騎士との絆は、言葉で説明できるようなものではない。
ヴィオレットと確かな絆を築いた騎士として、そう思う。

「君は、『レーヌ』に信頼されているようだったから」

「…は…?」

何を唐突に言い出すのだこの馬鹿は、というギスランの本音は顔に出てしまったらしい。
新しい西の騎士は、ギスランよりも年齢が上だという話だが、そうとは思えぬ情けない表情で、ギスランを見上げていた。

「レーヌは、僕が嫌いなのだろうか」

「…」

そうではない。
反射的に出てきた言葉は、しかし声になることはなかった。
何も知らぬこの新しい騎士に、ギスランが何を言えるというのだろう。
否定も肯定もしないギスランに答えを求めることを諦めたのか、西の騎士は再び言葉を重ねた。

「…僕は、信頼されていないのだろうか」

『騎士』としてではない、『男』の目をして、西の騎士はそうぼやいた。
答えが返ってくることを期待した問いかけではなかった。
愚痴のような、弱音のような、ほとんど独り言のような声の大きさだった。

ギスランはそんな西の騎士の言葉に沈黙を貫いた。

ギスランが『レーヌ』の心情を代弁することは無意味だと思ったからだ。

ーーーピアノを弾いてほしい、と乞われたのは、新しい西の騎士の叙任式の前日だった。
レーヌ前で披露する腕前ではない、と断ることもできたが、そうしなかったのは、やはりこの『甘え』
が嬉しいからだ。
自分の前では肩の力を抜き、ゆったりと過ごす『レーヌ』の姿が見たいからだ。
『信頼』あってこその関係だと思うのは、自惚れではないと信じたい。

ヴィオレットにしては珍しく、ソファーの上で行儀悪く寝そべっている。
少しでも休めるなら、とそのまま放置しているが、何か声をかけるべきか、それともかけるものでも持ってくるかべきか。
そう思案していたら、音をひとつはずしてしまった。
思わず舌打ちが出るが、ヴィオレットはそれすらも楽しみのひとつだ、というかのように笑っていた。

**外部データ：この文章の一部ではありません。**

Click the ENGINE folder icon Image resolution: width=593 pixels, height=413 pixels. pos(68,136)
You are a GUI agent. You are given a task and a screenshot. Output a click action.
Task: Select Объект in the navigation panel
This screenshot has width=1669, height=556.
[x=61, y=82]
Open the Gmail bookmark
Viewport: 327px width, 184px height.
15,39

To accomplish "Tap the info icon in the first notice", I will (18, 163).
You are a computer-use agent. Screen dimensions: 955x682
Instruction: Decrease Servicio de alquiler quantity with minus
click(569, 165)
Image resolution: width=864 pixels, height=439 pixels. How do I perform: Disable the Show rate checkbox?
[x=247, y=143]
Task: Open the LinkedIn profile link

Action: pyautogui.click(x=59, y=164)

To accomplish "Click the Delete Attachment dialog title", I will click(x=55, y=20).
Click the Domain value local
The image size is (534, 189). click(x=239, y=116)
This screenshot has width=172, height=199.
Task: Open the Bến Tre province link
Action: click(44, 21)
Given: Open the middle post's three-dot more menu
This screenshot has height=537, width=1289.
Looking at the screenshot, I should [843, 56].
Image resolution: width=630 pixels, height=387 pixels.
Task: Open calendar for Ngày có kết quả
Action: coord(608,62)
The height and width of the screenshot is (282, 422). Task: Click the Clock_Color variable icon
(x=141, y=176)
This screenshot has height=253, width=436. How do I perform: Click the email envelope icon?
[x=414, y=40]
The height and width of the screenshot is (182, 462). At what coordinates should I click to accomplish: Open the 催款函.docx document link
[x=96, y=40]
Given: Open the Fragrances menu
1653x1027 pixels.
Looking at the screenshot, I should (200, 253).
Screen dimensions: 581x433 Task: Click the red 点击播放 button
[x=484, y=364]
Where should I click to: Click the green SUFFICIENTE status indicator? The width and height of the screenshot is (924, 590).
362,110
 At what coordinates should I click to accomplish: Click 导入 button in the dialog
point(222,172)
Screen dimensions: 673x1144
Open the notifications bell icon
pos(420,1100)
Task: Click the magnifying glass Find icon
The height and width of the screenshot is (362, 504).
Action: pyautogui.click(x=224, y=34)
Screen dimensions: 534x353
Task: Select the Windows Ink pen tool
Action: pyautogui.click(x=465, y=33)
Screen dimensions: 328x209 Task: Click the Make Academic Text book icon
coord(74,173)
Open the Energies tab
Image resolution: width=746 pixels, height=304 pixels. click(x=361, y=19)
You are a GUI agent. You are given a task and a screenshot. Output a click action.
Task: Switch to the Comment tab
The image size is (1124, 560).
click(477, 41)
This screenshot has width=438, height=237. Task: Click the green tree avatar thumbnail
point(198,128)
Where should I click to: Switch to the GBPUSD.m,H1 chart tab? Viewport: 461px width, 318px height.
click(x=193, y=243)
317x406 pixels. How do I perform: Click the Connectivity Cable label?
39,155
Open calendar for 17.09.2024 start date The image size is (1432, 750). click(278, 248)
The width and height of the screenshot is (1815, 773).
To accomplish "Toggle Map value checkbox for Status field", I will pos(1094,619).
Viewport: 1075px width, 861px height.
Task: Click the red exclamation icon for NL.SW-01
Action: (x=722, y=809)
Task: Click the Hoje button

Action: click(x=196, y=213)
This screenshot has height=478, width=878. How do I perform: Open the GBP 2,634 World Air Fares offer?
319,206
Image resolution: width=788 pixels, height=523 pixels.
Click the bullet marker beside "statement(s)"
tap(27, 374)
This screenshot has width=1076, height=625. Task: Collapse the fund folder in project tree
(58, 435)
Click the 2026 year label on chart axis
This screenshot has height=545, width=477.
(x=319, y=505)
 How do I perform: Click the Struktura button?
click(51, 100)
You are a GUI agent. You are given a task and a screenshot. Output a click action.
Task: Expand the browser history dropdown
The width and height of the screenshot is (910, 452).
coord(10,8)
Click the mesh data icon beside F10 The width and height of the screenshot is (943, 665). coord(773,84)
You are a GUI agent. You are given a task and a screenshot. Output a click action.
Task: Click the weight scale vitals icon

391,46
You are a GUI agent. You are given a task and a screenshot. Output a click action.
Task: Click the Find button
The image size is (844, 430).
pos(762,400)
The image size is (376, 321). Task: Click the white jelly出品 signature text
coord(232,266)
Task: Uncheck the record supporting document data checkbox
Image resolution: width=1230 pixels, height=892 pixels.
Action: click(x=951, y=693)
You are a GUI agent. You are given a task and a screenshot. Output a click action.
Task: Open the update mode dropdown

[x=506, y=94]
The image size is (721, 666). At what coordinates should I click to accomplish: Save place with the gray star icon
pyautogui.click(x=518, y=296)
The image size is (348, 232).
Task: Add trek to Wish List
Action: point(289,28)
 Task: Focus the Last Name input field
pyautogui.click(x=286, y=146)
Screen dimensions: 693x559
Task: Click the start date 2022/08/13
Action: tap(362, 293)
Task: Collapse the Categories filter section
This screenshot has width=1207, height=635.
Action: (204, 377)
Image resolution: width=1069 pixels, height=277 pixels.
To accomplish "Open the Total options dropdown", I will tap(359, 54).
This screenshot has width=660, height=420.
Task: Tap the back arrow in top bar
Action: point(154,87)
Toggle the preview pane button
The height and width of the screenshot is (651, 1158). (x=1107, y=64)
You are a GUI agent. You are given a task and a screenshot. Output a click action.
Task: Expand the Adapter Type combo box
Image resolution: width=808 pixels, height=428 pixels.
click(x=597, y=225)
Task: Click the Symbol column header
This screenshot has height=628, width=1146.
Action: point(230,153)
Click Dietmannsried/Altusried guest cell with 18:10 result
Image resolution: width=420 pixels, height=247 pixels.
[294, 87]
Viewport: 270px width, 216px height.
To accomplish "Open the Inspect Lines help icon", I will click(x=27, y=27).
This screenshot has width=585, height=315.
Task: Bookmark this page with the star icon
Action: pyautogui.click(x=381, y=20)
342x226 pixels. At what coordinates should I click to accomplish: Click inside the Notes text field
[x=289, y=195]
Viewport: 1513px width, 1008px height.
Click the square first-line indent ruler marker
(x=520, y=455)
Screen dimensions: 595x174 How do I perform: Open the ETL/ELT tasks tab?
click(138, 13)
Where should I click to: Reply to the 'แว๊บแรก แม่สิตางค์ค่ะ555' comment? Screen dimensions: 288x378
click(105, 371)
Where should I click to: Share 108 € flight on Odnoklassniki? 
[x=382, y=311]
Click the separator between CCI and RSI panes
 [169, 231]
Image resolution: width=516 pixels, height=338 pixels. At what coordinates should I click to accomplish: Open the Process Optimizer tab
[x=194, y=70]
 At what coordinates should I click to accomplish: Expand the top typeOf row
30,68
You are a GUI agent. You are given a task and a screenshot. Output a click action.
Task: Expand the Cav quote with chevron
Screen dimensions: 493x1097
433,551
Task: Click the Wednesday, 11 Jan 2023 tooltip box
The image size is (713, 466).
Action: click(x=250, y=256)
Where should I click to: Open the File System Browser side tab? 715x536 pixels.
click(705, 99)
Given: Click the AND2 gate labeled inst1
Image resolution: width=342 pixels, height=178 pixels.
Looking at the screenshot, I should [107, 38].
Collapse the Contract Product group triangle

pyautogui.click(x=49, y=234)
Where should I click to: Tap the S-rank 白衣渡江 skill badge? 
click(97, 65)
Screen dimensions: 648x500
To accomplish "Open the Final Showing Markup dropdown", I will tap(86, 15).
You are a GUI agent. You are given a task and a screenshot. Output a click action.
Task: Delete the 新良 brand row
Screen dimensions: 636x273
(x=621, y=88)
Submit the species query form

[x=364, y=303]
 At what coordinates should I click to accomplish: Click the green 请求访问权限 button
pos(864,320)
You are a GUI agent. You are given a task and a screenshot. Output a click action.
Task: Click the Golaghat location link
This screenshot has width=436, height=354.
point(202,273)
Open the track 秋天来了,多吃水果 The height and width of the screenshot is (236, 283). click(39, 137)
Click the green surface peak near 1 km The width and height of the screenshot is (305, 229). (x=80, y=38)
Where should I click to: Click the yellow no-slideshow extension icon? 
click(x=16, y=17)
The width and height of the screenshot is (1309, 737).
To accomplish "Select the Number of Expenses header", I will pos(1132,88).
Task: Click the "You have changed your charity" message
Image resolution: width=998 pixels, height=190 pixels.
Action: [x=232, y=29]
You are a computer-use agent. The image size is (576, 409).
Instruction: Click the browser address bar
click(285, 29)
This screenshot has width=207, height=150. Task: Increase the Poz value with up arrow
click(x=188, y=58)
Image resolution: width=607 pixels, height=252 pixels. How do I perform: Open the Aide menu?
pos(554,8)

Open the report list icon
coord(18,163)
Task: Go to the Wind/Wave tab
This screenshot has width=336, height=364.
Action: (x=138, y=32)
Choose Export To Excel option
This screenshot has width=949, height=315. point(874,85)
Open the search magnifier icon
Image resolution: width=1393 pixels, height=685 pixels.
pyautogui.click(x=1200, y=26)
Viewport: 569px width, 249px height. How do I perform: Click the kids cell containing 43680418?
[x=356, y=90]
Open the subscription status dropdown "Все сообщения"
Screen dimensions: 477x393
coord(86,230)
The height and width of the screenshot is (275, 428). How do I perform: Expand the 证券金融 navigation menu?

止んでしまったピアノを催促することもなく、ヴィオレットは笑みを消して、身を起こして膝を抱えるように座った。
少女のように、不安そうな、どうしていいか心細そうな、そんな表情で。

以前のギスランならば、無理矢理話を聞きだそうとしただろうが、今、そんなことはできない。
そんなことをすれば、もうヴィオレットが『甘え』を見せてくれなくなることを、本能的に悟っていた。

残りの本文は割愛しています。